Provided information>

■ ■ ■

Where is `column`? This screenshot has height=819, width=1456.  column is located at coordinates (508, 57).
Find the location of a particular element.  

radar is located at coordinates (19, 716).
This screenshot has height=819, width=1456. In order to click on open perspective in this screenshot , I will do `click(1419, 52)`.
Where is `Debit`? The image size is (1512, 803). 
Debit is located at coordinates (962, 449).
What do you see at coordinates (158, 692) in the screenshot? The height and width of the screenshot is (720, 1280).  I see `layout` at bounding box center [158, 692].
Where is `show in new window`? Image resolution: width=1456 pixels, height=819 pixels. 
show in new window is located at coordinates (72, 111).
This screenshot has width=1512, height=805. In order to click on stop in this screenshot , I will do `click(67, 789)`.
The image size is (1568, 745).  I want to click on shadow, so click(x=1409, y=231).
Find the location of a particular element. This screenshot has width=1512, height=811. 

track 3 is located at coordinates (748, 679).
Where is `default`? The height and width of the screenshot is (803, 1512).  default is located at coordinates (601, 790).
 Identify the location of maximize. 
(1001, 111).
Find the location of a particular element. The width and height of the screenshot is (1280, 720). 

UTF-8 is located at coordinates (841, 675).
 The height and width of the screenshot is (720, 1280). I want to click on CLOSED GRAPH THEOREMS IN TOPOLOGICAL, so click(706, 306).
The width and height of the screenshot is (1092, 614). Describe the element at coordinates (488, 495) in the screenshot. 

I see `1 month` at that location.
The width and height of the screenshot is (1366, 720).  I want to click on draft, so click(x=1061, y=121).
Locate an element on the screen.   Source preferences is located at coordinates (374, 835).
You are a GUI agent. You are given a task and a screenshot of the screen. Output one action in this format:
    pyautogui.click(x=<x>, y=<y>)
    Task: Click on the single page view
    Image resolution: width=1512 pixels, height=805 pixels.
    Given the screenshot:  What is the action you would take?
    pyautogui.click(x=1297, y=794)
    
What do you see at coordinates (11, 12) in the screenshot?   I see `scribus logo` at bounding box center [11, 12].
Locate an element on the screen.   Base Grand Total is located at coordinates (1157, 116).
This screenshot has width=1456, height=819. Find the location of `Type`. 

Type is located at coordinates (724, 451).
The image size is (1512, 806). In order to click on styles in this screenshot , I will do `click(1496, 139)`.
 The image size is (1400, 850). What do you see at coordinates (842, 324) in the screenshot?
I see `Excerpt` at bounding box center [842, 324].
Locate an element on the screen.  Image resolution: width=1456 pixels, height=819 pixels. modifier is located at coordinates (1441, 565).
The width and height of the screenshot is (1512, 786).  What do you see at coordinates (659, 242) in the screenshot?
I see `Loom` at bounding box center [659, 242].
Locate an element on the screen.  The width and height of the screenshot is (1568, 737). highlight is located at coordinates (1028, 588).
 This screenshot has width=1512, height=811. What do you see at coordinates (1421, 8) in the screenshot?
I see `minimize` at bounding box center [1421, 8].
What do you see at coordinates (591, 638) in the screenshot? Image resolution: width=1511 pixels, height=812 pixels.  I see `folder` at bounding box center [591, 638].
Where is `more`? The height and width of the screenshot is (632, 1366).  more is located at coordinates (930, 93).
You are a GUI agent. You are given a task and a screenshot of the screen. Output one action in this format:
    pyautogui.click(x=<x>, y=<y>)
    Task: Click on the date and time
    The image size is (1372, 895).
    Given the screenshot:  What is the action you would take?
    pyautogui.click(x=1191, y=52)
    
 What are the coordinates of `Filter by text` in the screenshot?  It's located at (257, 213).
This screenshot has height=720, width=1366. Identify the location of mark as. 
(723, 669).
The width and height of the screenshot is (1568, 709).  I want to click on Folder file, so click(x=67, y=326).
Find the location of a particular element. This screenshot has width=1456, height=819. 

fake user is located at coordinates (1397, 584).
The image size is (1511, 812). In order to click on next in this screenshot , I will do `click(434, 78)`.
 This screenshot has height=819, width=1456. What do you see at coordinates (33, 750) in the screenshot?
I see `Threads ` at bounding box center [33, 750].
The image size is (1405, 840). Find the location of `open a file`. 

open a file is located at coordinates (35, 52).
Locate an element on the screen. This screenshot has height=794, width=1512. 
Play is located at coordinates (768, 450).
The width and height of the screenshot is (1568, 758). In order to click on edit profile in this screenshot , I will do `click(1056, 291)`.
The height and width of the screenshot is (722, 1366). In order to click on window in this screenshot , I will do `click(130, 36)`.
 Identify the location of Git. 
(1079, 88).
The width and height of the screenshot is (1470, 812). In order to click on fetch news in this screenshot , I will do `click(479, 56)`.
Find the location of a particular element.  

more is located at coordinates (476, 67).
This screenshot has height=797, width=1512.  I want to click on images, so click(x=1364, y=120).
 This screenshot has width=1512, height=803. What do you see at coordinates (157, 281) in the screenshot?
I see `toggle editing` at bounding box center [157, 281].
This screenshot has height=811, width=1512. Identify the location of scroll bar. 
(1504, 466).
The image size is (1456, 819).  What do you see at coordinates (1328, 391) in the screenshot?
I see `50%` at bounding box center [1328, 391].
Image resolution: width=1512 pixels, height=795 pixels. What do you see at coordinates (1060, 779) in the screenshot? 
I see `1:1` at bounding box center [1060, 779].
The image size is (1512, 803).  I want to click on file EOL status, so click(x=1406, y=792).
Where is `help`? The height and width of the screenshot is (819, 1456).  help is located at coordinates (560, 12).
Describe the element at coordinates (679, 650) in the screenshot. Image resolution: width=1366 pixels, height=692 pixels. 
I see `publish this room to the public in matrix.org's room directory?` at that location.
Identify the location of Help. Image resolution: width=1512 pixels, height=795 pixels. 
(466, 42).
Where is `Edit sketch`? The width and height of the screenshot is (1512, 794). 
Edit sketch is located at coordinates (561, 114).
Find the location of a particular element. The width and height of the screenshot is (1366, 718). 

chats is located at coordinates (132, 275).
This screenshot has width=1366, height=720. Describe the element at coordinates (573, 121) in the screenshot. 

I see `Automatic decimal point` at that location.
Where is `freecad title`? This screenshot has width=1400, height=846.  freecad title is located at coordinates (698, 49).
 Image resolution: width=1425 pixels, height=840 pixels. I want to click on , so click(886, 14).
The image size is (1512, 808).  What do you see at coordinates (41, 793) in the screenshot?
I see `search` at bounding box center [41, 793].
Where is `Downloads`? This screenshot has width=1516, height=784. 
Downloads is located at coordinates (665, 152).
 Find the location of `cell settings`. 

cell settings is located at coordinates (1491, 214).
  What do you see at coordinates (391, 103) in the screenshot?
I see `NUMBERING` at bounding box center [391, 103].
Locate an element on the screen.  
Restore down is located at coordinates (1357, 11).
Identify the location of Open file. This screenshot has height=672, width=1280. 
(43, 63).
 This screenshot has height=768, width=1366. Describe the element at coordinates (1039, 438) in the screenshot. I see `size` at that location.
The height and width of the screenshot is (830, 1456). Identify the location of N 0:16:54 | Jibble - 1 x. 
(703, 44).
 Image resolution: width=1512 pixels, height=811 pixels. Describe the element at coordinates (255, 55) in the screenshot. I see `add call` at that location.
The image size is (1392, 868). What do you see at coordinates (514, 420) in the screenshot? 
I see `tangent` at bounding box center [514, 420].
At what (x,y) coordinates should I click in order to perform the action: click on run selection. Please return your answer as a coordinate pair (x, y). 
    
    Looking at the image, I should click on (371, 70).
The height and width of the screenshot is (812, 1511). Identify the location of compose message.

■ ■ ■

Work instructions> Can you copy out, word for word, everything from the start of the rows through the line containing "The height and width of the screenshot is (720, 1280). I", including that line and nothing after it?

Response to the task>
Where is `column`? This screenshot has height=819, width=1456.  column is located at coordinates (508, 57).
Find the location of a particular element.  

radar is located at coordinates (19, 716).
This screenshot has height=819, width=1456. In order to click on open perspective in this screenshot , I will do `click(1419, 52)`.
Where is `Debit`? The image size is (1512, 803). 
Debit is located at coordinates (962, 449).
What do you see at coordinates (158, 692) in the screenshot? The height and width of the screenshot is (720, 1280).  I see `layout` at bounding box center [158, 692].
Where is `show in new window`? Image resolution: width=1456 pixels, height=819 pixels. 
show in new window is located at coordinates (72, 111).
This screenshot has width=1512, height=805. In order to click on stop in this screenshot , I will do `click(67, 789)`.
The image size is (1568, 745).  I want to click on shadow, so click(x=1409, y=231).
Find the location of a particular element. This screenshot has width=1512, height=811. 

track 3 is located at coordinates (748, 679).
Where is `default`? The height and width of the screenshot is (803, 1512).  default is located at coordinates (601, 790).
 Identify the location of maximize. 
(1001, 111).
Find the location of a particular element. The width and height of the screenshot is (1280, 720). 

UTF-8 is located at coordinates (841, 675).
 The height and width of the screenshot is (720, 1280). I want to click on CLOSED GRAPH THEOREMS IN TOPOLOGICAL, so click(706, 306).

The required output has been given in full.